Here’s what I learned about floods: They are nature’s most boring natural disaster. No TV-reporter standups in the howling wind, no piles of wreckage to pose next to — it’s approximately like watching a toilet overflow. It’s coming up it’s coming up it’s coming up oh man there it goes. Worst is when it recedes. The smell, oy you can’t believe. And while a hurricane or tornado takes your wedding album and scatters it to the winds, a flood covers it with raw sewage, along with your carpet, your drywall and everything else. Nothing like a wedding album that smells like poop. Now there’s a metaphor.

The same stories get written every time. The NYT’s Dan Barry discovered the sandbag crews, a story that’s been done approximately 12 million times in Fort Wayne. I could write one now from my own mental boilerplate:

They came from neighborhoods that still stand high above the rising waters, to help those that face inundation. They park their cars outside the city’s garage on Lafayette Street and go inside, where they are assigned to crews to fill, close and stack 25-pound sandbags on dump trucks. Some will follow the trucks to Lakeside, where the bags will be used to strengthen dikes along the…

See? It’s like I can do it in my sleep now.

Another story we wrote over and over was the “Fort Wayne responds to flooding elsewhere” story, almost always pitched as a “our hearts are so big, and we’ve been there ourselves, and so we help others.” Carnack-like, I predict I can find one in one of the dailies in the last week, and…

…whaddaya know, I was right:

The Fort Wayne area, one known for its giving spirit, has now sent 20 Red Cross volunteers to flood-stricken areas in southern and central Indiana, Iowa and, by today, perhaps Illinois, said Amanda Banks, spokeswoman for the local chapter.

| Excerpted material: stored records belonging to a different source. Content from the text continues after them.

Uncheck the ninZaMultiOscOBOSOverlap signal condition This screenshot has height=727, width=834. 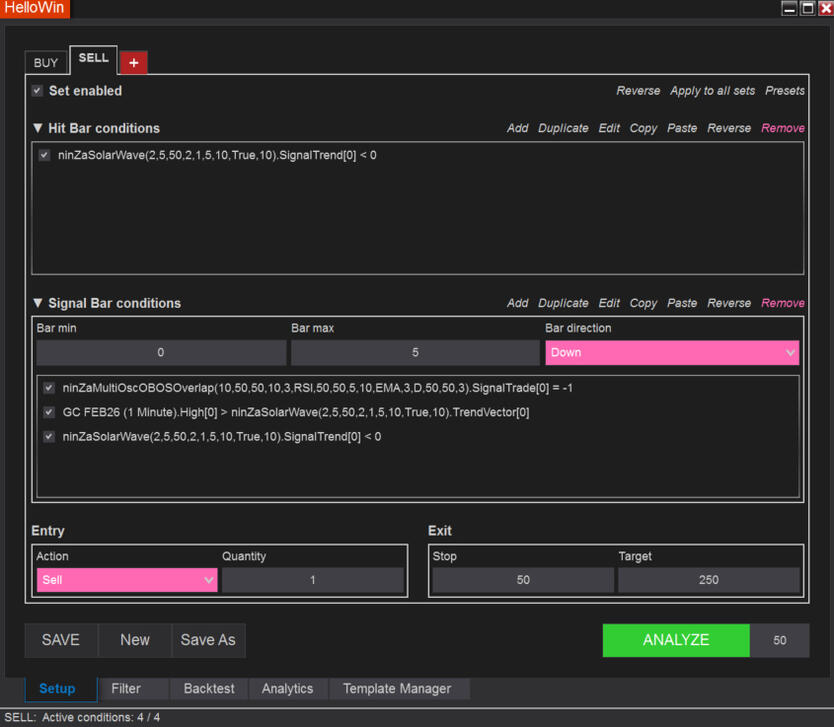pos(49,388)
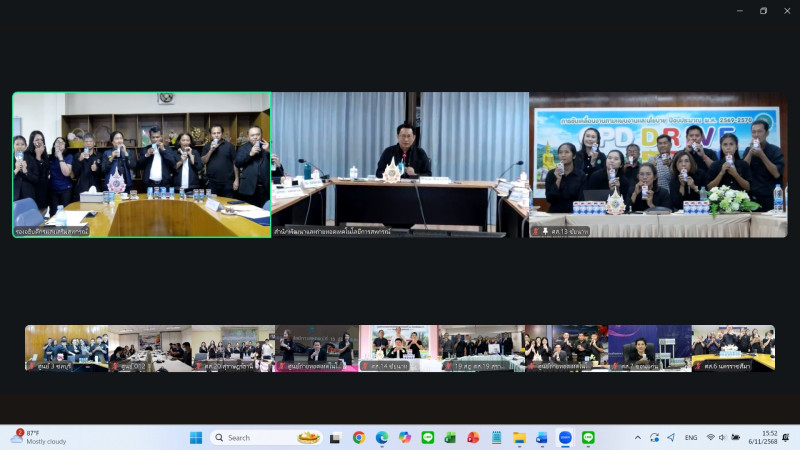Click the volume speaker icon in tray

pos(723,437)
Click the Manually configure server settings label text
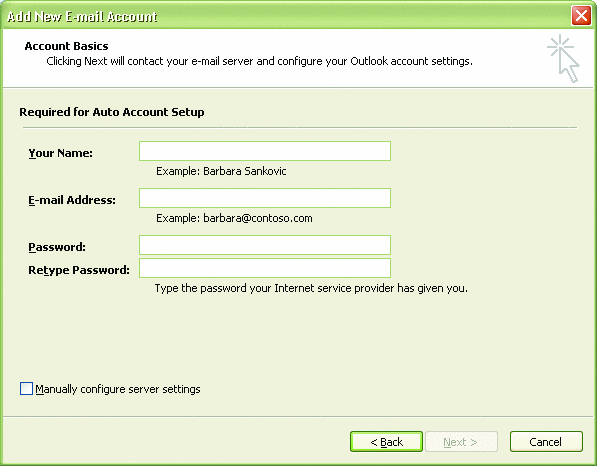 coord(118,389)
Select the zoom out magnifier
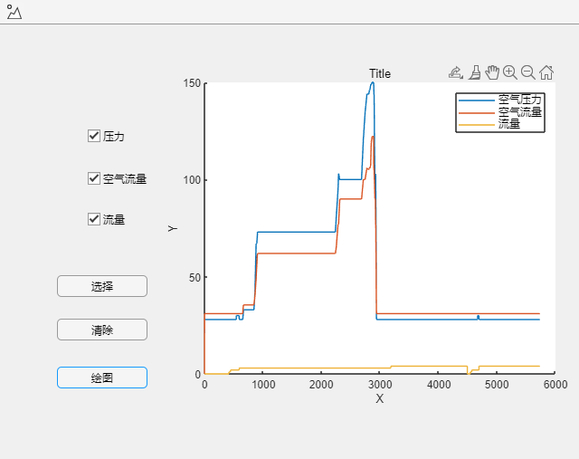Screen dimensions: 579x459 [x=528, y=72]
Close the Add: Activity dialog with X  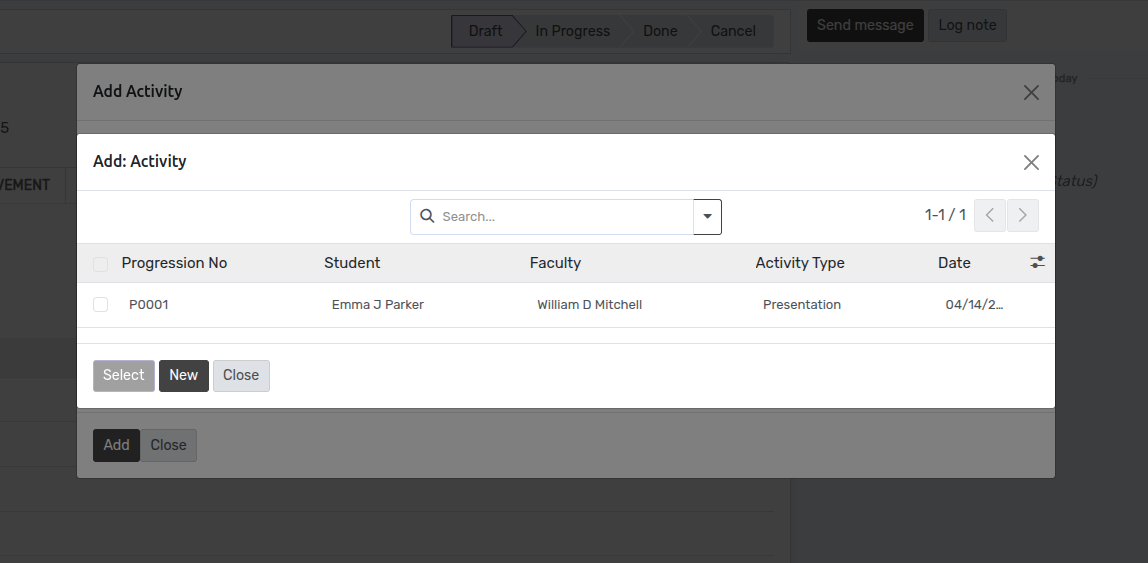tap(1031, 162)
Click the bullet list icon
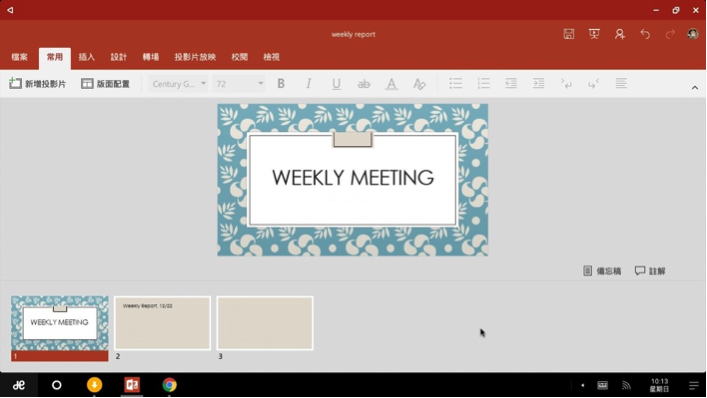The width and height of the screenshot is (707, 398). click(455, 83)
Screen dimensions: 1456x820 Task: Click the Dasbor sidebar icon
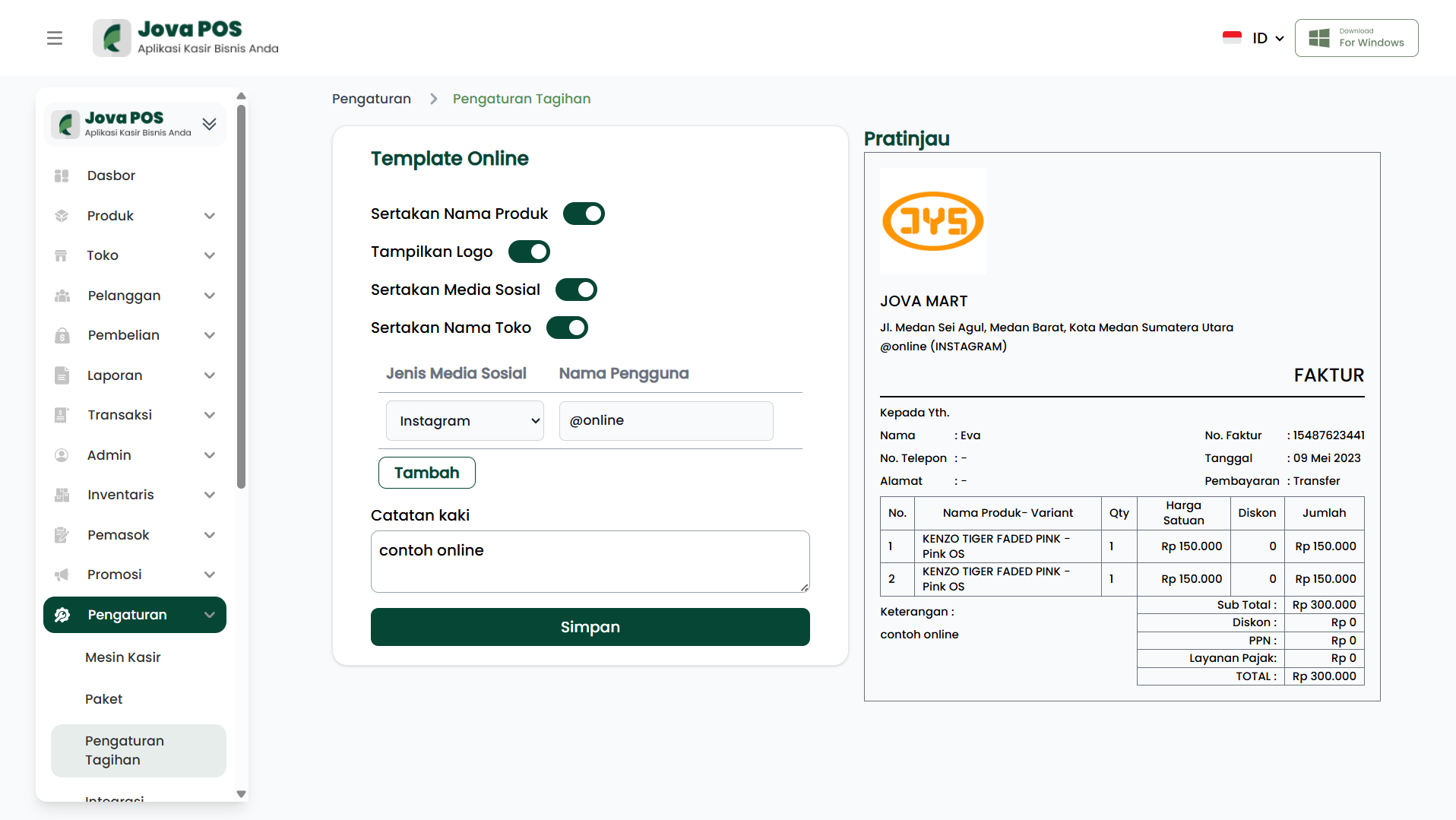click(x=62, y=176)
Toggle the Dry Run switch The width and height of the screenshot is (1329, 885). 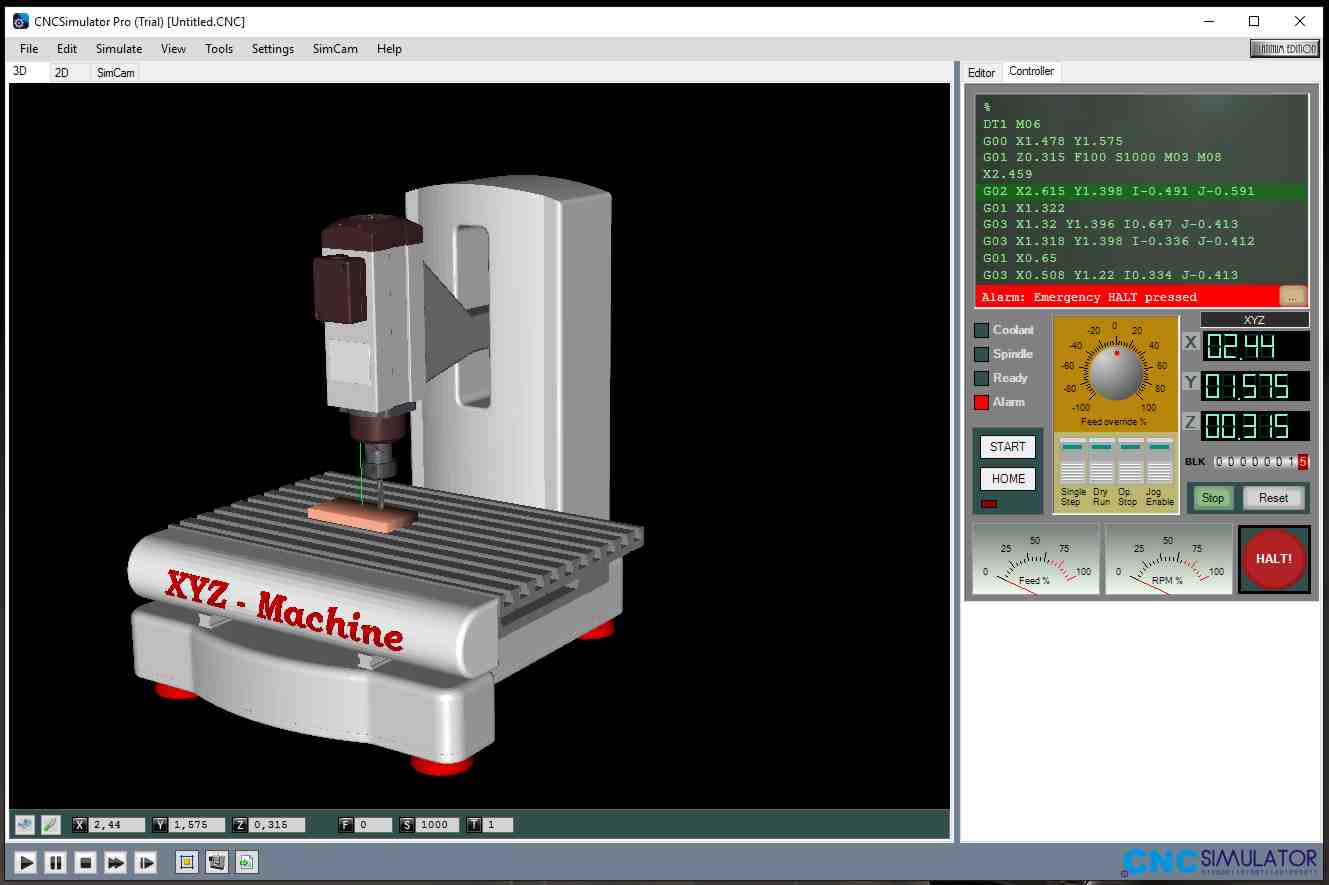point(1101,462)
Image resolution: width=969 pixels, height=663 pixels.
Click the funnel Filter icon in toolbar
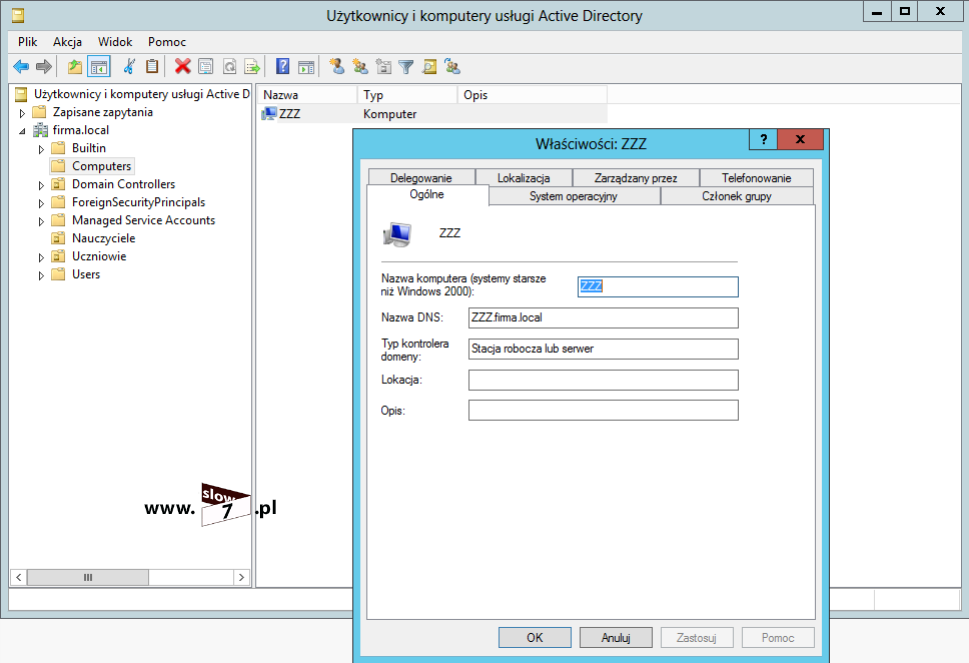[406, 67]

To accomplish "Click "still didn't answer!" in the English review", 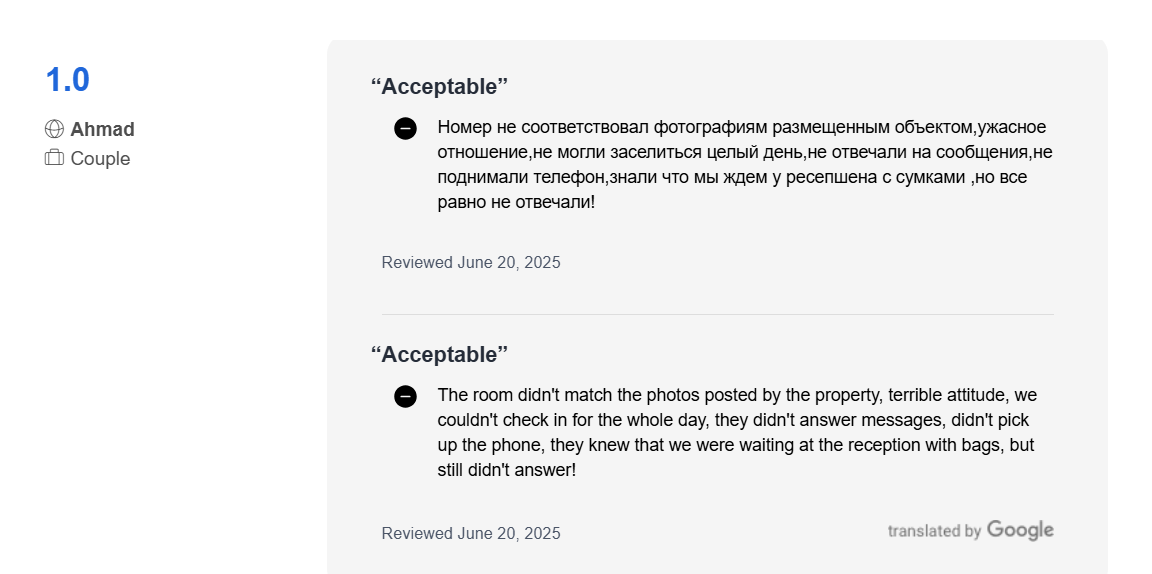I will (x=507, y=470).
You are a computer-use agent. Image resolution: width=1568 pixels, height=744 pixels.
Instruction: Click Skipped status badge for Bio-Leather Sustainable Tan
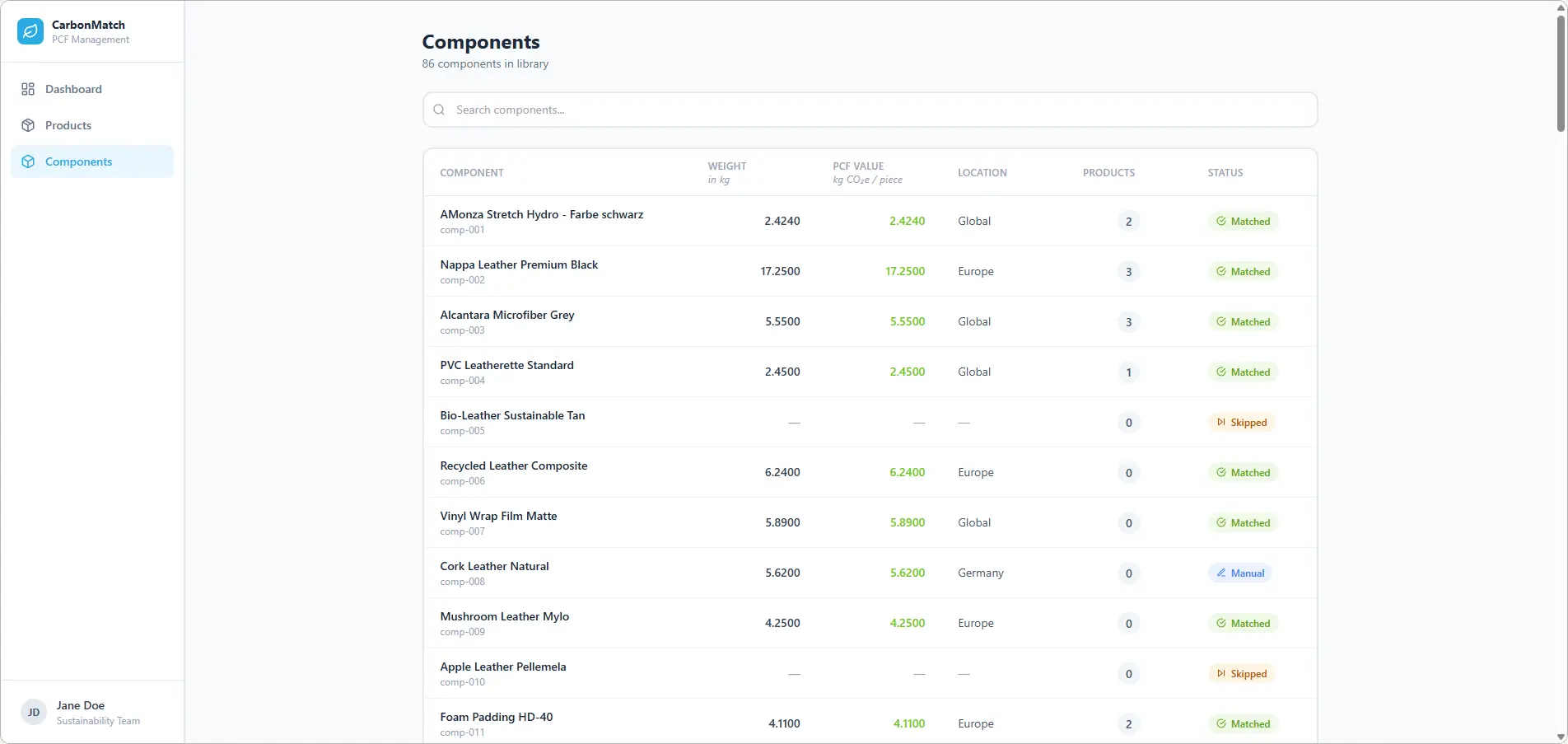pyautogui.click(x=1241, y=423)
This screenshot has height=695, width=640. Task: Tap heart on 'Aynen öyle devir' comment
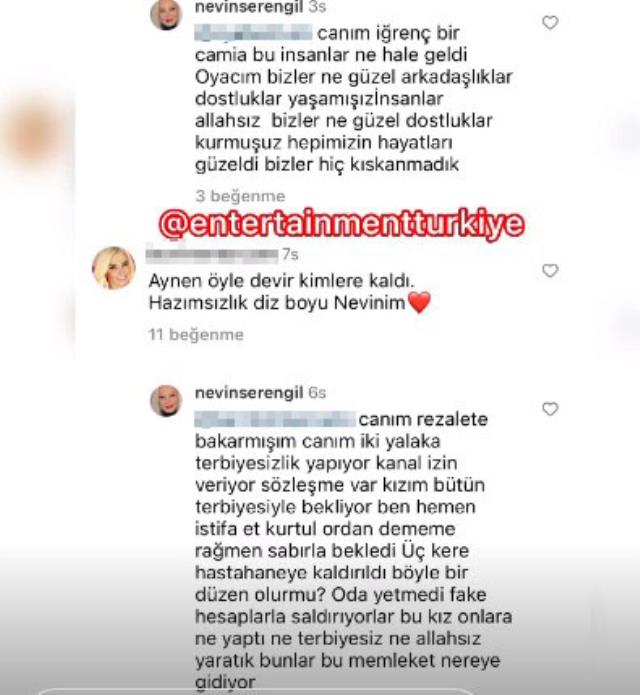click(x=550, y=270)
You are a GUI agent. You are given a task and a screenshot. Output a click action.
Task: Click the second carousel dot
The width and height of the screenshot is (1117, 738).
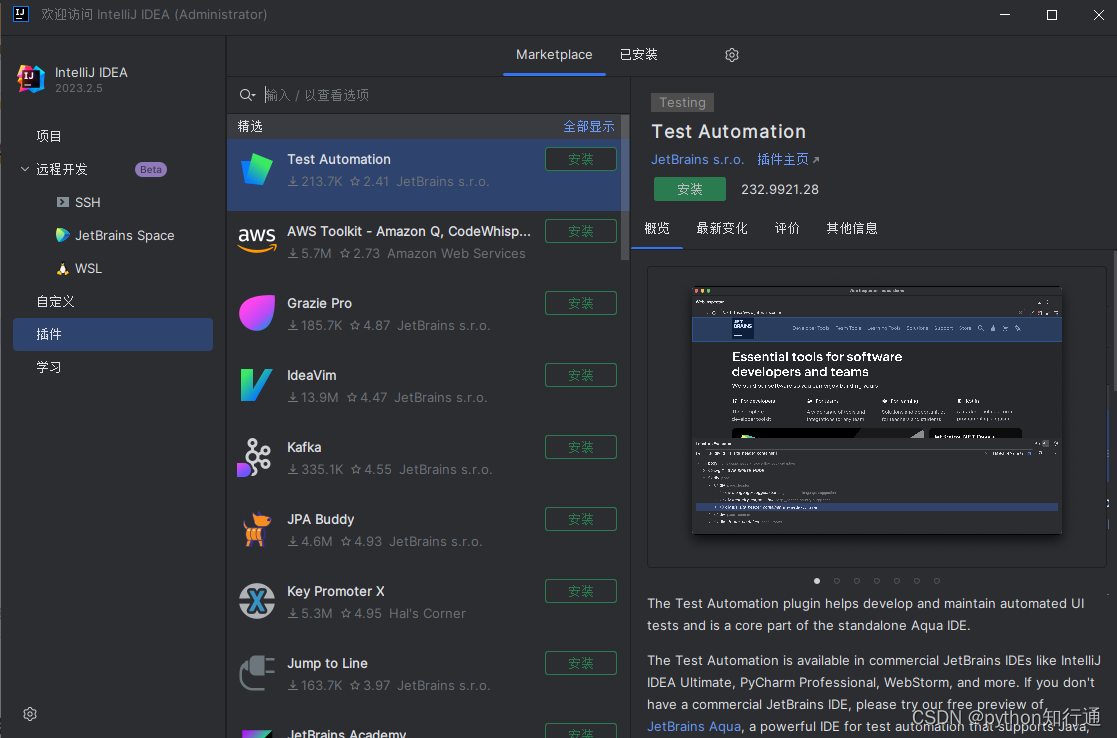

I covered the Iowa flooding of 1993, a trip the photographer and I called the Day Late and Dollar Short Tour, easily one of the most misbegotten reporting trips I’ve been on, but I’ll spare you the details. We arrived in Iowa several days after the water had receded, and wrote about the cleanup, which was awful. Some houses had been inundated to their third row of shingles. One guy showed me his washing machine, which had stood in an alcove off the kitchen. It was full to the lid with filthy water. We interviewed a parachuted-in salesman selling cleanup systems — a variation on bleach, basically. We were the last reporters to arrive, and we got the last stories, along with a six-pack of canned drinking water, donated by the closest Anheuser-Busch brewery. Apparently they can convert the line to water-only for just these occasions.

Good times, good times.

Anyway, sorry about all those people in their own personal watery hell. If you really want to help, donate a dumpster. They’re going to need about a million of them. Also: Slate explains the sandbag. Because, you know, it needed doing.

So, bloggage:

Sorry I Missed Your Party, a blog that rounds up other people’s party pictures from Flickr. You will fear for your country.

It’s the summer solstice! And I’m about to spend the next 48 hours on this insane movie challenge. < last minute cold feet > What have I done? What have I gotten myself into? < / last minute cold feet> Play amongst yourselves, and I’ll see you if and when I return.

Posted at 11:25 am in Current events |
 

42 responses to “If it keeps on rainin’…”

  1. John said on June 20, 2008 at 11:38 am

    The St. Lawrence River Divide, for clarification sake for us non-Hoosiers.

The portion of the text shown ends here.